Старая дама робела, терялась, несла чепуху и выглядела безнадежно провинциальной со своими попытками наладить общение, которое вдобавок ко всему никак не налаживалось. Натали холодно щурила глаза, генерал буркнул басом, что он очень рад, подросток неприязненно покосился на Анастасию и уставился на носки своих ботинок, Петр Николаевич заискивающе улыбался, и только здоровенная Лукерья, которую захватили на вокзал для того, чтобы она помогла нести чемоданы приехавших, выглядела совершенно в своей тарелке. Немного поправила положение лишь неизбежная в таких случаях вокзальная суета. Багажа у вновь прибывших оказалось столько, что даже видавшие виды носильщики оказались в затруднении. Наталья Денисовна уверяла, что недосчиталась чемодана, и требовала немедленно его найти. Ее высокий мелодичный голос, неприятно подрагивающий на верхних нотах, вывел Фифи из транса, и моська вновь принялась энергично гавкать.
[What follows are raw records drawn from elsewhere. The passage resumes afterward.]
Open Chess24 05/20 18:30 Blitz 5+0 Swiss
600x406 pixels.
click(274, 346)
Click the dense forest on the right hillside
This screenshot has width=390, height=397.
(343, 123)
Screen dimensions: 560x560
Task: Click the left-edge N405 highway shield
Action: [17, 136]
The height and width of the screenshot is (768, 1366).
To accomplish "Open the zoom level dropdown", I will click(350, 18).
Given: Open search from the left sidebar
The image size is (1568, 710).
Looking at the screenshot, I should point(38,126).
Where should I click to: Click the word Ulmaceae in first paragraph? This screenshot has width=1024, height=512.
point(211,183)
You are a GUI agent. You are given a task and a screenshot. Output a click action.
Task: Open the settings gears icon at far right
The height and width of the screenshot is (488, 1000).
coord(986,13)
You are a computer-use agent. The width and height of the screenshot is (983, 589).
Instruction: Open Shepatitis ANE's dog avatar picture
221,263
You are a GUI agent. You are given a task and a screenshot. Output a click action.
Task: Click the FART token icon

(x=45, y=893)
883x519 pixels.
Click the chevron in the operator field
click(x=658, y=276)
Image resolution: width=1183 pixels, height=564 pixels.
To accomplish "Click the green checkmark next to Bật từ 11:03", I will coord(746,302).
– А вы не меняетесь, дорогая кузина, – заметила Натали, не скрывая насмешки. – Когда мы виделись в прошлый раз, вы были с такой же собачкой.
Глафира Васильевна открыла рот, чтобы ответить… Возможно, старая дама собиралась изложить тонкости родословной Фифи или объяснить, почему она любит собак, но тут ослепительно-синее баденское небо рухнуло на землю, солнце погасло и вообще приключился чудовищный катаклизм, равных которому не бывало в истории – по крайней мере, в истории Баден-Бадена. А именно, из соседнего вагона первого класса, пропустив вперед себя всех выходящих пассажиров, показался еще один путешественник. Его щегольской костюм словно бросал вызов своим совершенством линий, дорогая трость, которую он небрежно нес под мышкой, стоила, пожалуй, побольше иных баденских домов, а синие глаза смотрели на мир так, словно тот принадлежал их обладателю. Одним словом, то был Григорий Осоргин.